▶ _Aim of the exercise_: Output every entry exactly as given.

[Saved entries]
┌──
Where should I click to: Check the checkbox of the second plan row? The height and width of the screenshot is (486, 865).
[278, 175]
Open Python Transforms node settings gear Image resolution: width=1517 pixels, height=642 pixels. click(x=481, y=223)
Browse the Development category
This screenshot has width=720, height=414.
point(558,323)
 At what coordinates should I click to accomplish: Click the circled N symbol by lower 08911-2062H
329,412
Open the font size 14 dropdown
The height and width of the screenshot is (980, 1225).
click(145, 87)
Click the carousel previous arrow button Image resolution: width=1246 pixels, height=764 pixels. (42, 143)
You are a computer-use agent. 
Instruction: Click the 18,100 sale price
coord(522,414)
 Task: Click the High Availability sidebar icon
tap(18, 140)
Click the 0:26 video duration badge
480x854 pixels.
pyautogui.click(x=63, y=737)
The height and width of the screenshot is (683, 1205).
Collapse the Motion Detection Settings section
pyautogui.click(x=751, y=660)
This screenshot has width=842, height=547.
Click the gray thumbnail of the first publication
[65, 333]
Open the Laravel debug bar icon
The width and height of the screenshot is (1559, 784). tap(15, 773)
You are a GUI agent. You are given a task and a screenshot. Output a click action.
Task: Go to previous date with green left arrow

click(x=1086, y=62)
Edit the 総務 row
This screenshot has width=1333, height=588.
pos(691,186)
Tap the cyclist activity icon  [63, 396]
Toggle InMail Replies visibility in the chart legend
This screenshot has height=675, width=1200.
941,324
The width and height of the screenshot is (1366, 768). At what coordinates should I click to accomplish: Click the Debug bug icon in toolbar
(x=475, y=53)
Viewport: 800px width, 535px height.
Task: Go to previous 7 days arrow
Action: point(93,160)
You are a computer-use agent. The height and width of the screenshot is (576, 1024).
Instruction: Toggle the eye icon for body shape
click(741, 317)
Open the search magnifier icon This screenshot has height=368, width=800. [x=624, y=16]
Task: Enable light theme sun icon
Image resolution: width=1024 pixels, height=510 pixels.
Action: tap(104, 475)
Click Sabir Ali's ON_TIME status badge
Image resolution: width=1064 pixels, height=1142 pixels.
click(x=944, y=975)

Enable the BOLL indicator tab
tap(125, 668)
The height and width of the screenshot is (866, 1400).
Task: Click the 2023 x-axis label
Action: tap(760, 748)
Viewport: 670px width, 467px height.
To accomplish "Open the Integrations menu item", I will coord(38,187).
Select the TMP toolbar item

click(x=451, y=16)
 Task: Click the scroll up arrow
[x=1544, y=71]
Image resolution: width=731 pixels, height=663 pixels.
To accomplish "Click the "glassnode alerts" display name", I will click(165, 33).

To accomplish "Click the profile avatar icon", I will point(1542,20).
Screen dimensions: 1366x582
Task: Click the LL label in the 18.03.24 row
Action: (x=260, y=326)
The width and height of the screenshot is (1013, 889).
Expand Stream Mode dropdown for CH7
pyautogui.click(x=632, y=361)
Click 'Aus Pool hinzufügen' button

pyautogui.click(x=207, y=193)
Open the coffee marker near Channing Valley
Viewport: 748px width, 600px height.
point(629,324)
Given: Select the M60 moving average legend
└──
▶ _Output of the task_:
Where should I click to: Check the checkbox of the second plan row? The height and width of the screenshot is (486, 865).
[278, 175]
Open Python Transforms node settings gear Image resolution: width=1517 pixels, height=642 pixels. click(x=481, y=223)
Browse the Development category
This screenshot has width=720, height=414.
point(558,323)
 At what coordinates should I click to accomplish: Click the circled N symbol by lower 08911-2062H
329,412
Open the font size 14 dropdown
The height and width of the screenshot is (980, 1225).
click(145, 87)
Click the carousel previous arrow button Image resolution: width=1246 pixels, height=764 pixels. (42, 143)
You are a computer-use agent. 
Instruction: Click the 18,100 sale price
coord(522,414)
 Task: Click the High Availability sidebar icon
tap(18, 140)
Click the 0:26 video duration badge
480x854 pixels.
pyautogui.click(x=63, y=737)
The height and width of the screenshot is (683, 1205).
Collapse the Motion Detection Settings section
pyautogui.click(x=751, y=660)
This screenshot has width=842, height=547.
Click the gray thumbnail of the first publication
[65, 333]
Open the Laravel debug bar icon
The width and height of the screenshot is (1559, 784). tap(15, 773)
You are a GUI agent. You are given a task and a screenshot. Output a click action.
Task: Go to previous date with green left arrow

click(x=1086, y=62)
Edit the 総務 row
This screenshot has width=1333, height=588.
pos(691,186)
Tap the cyclist activity icon  [63, 396]
Toggle InMail Replies visibility in the chart legend
This screenshot has height=675, width=1200.
941,324
The width and height of the screenshot is (1366, 768). At what coordinates should I click to accomplish: Click the Debug bug icon in toolbar
(x=475, y=53)
Viewport: 800px width, 535px height.
Task: Go to previous 7 days arrow
Action: point(93,160)
You are a computer-use agent. The height and width of the screenshot is (576, 1024).
Instruction: Toggle the eye icon for body shape
click(741, 317)
Open the search magnifier icon This screenshot has height=368, width=800. [x=624, y=16]
Task: Enable light theme sun icon
Image resolution: width=1024 pixels, height=510 pixels.
Action: tap(104, 475)
Click Sabir Ali's ON_TIME status badge
Image resolution: width=1064 pixels, height=1142 pixels.
click(x=944, y=975)

Enable the BOLL indicator tab
tap(125, 668)
The height and width of the screenshot is (866, 1400).
Task: Click the 2023 x-axis label
Action: tap(760, 748)
Viewport: 670px width, 467px height.
To accomplish "Open the Integrations menu item", I will coord(38,187).
Select the TMP toolbar item

click(x=451, y=16)
 Task: Click the scroll up arrow
[x=1544, y=71]
Image resolution: width=731 pixels, height=663 pixels.
To accomplish "Click the "glassnode alerts" display name", I will click(165, 33).

To accomplish "Click the profile avatar icon", I will point(1542,20).
Screen dimensions: 1366x582
Task: Click the LL label in the 18.03.24 row
Action: (x=260, y=326)
The width and height of the screenshot is (1013, 889).
Expand Stream Mode dropdown for CH7
pyautogui.click(x=632, y=361)
Click 'Aus Pool hinzufügen' button

pyautogui.click(x=207, y=193)
Open the coffee marker near Channing Valley
Viewport: 748px width, 600px height.
point(629,324)
Given: Select the M60 moving average legend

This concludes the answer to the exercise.